Just not one I'd solve by embedding a chip in my flesh.

------
Fred27
There are plenty of uses for a chip in your hand - and it can still be used
when "locked" as you'll often just be reading the fixed ID on it.

I use mine to log into my PC using a custom NFC reader that emulates a
keyboard to type my password. [https://0xfred.wordpress.com/2016/03/04/nfc-
login-2-1/](https://0xfred.wordpress.com/2016/03/04/nfc-login-2-1/)
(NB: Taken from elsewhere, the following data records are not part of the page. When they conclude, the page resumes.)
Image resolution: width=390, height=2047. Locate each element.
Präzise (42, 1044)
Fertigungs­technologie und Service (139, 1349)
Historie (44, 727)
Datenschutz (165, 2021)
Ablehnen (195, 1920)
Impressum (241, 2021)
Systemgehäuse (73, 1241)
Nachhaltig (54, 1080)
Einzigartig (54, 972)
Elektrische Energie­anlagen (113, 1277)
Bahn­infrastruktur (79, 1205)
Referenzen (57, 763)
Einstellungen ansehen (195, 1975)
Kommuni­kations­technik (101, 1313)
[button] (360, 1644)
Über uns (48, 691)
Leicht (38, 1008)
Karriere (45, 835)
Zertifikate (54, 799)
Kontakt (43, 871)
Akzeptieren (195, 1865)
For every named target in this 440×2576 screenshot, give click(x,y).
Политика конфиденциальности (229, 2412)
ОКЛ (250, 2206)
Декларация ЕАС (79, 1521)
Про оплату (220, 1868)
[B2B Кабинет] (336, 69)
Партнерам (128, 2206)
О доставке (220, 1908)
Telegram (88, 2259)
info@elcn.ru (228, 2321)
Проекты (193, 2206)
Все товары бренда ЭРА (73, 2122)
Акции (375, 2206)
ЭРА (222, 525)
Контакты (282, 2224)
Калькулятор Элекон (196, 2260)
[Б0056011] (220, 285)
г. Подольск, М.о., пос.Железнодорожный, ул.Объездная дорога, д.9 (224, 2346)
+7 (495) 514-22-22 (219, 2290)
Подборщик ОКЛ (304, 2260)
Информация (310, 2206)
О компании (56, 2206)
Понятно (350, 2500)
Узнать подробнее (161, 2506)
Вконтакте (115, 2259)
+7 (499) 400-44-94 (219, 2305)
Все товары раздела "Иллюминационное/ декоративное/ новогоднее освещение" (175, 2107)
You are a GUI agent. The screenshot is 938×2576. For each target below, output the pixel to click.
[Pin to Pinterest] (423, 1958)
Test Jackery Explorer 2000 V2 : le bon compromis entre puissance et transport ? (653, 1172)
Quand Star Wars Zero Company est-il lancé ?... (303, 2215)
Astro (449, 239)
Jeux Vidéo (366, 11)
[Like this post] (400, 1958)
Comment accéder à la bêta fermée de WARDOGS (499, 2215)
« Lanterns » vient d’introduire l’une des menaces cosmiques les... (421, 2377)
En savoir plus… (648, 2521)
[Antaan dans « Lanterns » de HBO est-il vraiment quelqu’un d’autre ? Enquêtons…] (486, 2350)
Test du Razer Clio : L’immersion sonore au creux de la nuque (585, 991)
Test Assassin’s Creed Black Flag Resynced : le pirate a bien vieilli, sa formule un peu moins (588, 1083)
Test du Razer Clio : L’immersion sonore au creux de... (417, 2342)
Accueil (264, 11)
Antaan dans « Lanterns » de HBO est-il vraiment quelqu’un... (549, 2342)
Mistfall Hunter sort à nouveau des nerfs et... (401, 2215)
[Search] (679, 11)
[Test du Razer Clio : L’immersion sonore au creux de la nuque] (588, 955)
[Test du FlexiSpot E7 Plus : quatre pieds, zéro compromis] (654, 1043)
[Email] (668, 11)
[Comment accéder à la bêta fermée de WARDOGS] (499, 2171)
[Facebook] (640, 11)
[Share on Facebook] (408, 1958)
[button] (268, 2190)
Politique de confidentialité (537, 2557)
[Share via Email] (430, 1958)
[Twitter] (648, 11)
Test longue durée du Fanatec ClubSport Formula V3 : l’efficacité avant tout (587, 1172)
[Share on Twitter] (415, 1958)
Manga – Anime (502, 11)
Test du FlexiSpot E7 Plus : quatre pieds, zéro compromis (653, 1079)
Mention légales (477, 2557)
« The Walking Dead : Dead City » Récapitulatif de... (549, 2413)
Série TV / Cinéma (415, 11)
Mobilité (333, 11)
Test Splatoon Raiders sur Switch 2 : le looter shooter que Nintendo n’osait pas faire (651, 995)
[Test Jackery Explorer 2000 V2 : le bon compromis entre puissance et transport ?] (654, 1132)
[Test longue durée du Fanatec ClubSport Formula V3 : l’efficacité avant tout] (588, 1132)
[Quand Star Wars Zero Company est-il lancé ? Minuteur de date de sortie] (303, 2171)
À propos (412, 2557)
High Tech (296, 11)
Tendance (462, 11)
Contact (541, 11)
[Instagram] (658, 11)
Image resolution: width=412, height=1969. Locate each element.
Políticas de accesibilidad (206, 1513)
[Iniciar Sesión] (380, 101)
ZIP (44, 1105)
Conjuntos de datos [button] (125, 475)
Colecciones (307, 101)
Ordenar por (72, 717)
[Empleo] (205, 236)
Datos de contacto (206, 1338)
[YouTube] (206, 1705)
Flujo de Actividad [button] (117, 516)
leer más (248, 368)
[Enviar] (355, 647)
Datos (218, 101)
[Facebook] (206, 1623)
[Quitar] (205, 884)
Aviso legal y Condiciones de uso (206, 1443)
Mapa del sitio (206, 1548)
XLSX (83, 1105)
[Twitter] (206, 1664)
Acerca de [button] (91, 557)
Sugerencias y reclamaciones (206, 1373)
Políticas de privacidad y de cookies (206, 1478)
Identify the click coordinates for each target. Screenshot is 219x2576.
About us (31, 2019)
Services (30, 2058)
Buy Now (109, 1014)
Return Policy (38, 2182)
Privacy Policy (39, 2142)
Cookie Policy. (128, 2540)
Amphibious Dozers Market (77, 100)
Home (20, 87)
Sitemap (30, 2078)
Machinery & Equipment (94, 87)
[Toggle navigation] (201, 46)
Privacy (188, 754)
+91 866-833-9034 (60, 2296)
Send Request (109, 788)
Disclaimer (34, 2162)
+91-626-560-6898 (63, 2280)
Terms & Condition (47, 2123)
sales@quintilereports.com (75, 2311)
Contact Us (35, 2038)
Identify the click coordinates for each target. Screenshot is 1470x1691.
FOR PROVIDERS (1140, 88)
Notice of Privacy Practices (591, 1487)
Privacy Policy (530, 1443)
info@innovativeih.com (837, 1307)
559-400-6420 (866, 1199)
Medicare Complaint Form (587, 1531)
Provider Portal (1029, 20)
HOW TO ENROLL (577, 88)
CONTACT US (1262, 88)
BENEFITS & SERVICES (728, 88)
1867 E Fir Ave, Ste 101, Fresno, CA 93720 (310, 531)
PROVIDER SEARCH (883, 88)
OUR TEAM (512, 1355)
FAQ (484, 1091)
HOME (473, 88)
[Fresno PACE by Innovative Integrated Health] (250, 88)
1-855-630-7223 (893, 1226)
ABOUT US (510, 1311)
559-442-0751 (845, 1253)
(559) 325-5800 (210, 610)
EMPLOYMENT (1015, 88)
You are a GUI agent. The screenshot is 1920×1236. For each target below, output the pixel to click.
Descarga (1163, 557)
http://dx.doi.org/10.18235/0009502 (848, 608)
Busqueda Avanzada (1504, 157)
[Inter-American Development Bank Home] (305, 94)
Another (still in the works) is unlocking my van after I've been out
kitesurfing. Modern keys don't like being taken out in the water. This one is
waterproof and not easy to lose.

If you're thinking of typing anything about "the mark of the beast" or
somebody chopping my hand off to gain access, please don't bother.

------
creep
I mean, I'm not above the feelings the author probably had when he decided to
do this.

In most circles, it's at least very interesting to be able to say you have a
chip under your skin. It's also a very "cyberpunk" thing to do-- which is to
say, not only are you one of the first to have this done (where it could be
conceived that a majority may have a similar procedure in the future), but you
can now say you're part machine. He does use the term "cyborg".

I can see this looking like a good idea in my own head, just because of its
fantasy. At the same time, DAMN, he just put a chip under his skin for
absolutely no reason, and on an impulse, without understanding how it works
and subsequently locking himself out. Yikes!

I guess we all make mistakes.